Compulsory treatment, as the name suggests, is when the state gets involved to provide mental health treatment to someone without requiring their consent. According to the Mental Health Foundation a Kiwi comes under that law every 46 minutes.

How we medically treat, and societally view mental health has changed over the past 30 years, and this bill intends to reflect that change with what the bill calls 'modernised' rules around compulsory mental health care.

This bill is included in the larger government response to the Royal Commission of Inquiry into Historical Abuse in State Care and in the Care of Faith-based Institutions.

This week, Parliament's Health Select Committee heard oral submissions from members of the public on the bill, many of whom had first hand experience with compulsory mental health treatment.

Before that though, the Minister in Charge, Matt Doocey, met the committee. Doocey began his time by telling the committee that he thought "mental health is about lived experience," and called the legislation a "once in a generation opportunity".

MPs soon got to hear some of that "lived experience" from the subsequent oral submissions that followed their slot with the minister.

Some submitters were not former patients of compulsory mental health care but had been close to somebody who was.

Louise Allen's daughter Rose died as a result of alcohol-related mental health issues. She shared her experience of feeling "locked out" of the mental health care system.

"Time and again we were told 'we can't share that information, she has to make that choice herself'. But alcohol had already taken that choice from her."

Allen suggested the bill should include more prescriptive provisions for alcohol-related harm, as well as more inclusion of families in the treatment process.

Also sharing their lived experience and expressing frustration with the system was Barry Welsh, who had undergone compulsory care, including being a patient at the infamous Lake Alice Psychiatric Hospital.

"My two-page crisis plan completed by my GP and I had been lodged with the service, but as it turned out, the service had, without my knowledge or consent, cut my plan down to two lines…

"Without the valuable information that was in the two-page plan, the crisis team did not respond appropriately to requests for help from my wife and my sister when I was very unwell."

Welsh blamed this lack of information for a nearly six-month inpatient stay, which he described as nearly costing him his job and his life.

Ingrid Leary during the health select committee hearings on the Mental Health Bill

Labour's Ingrid Leary Photo: VNP/Louis Collins

Welsh was asked by Labour's Ingrid Leary what he thought about using assertive outreach, in which a patient would be entitled to access mental health care, but would not be forced to do so.

Welsh told Leary that, ideally, support plans would be in place to help people transition from compulsory care.

"Ideally we wouldn't need [compulsory care plans], ideally we wouldn't need seclusion, ideally we wouldn't need a Mental Health Act. It's not an ideal world… ideally we wouldn't have serious mental illness."

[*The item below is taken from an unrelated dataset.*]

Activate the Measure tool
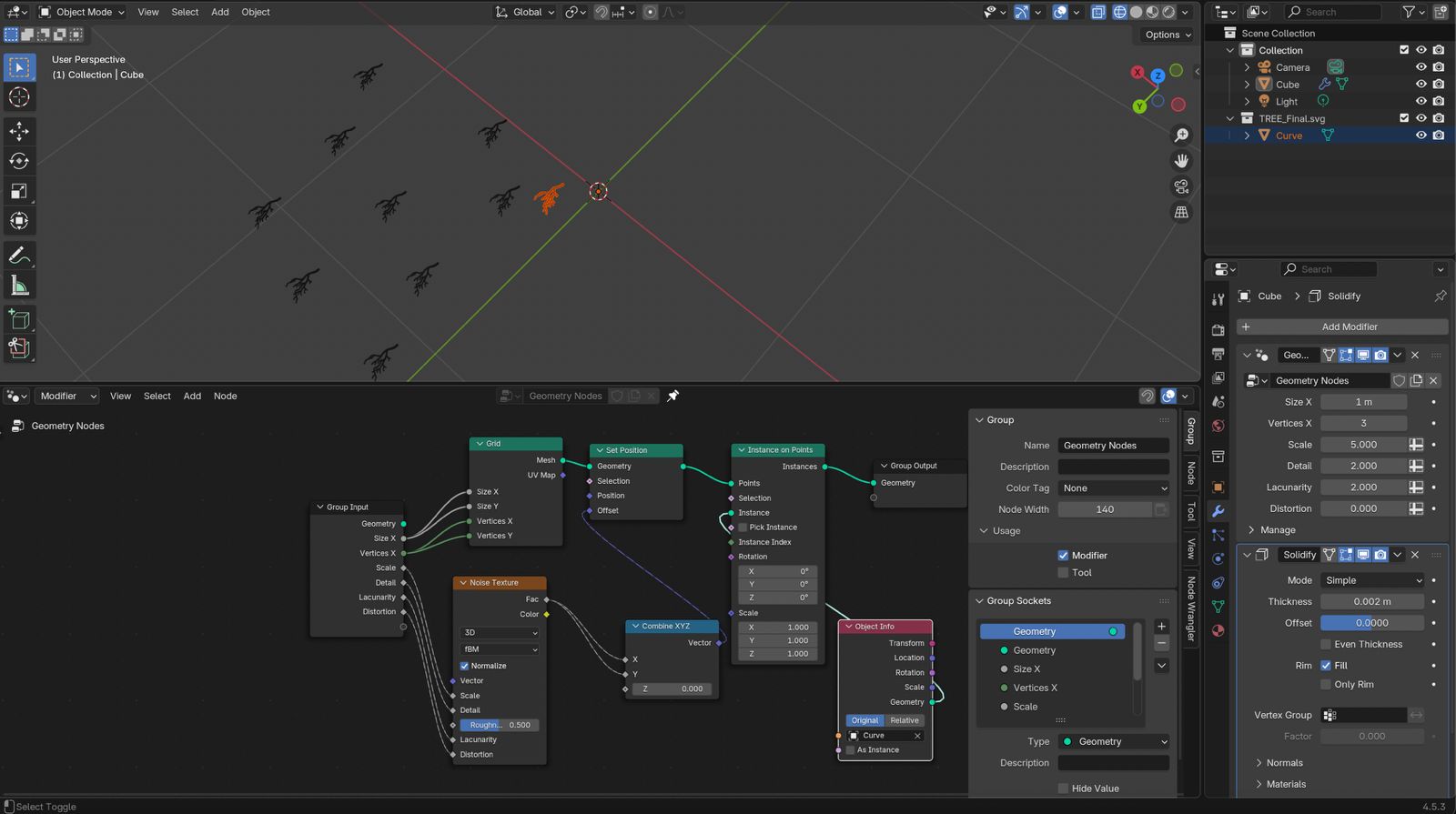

For any bill, the sharing of personal experiences and anecdotes by the public is where the submission process really shines. Not only do they humanise a written submission, they have the potential to bring legislative intentions to life, giving lawmakers a glimpse of the effect of policy on everyday New Zealanders.

The Health Committee continues to consider the Mental Health Bill and will report back to the House by 23 April.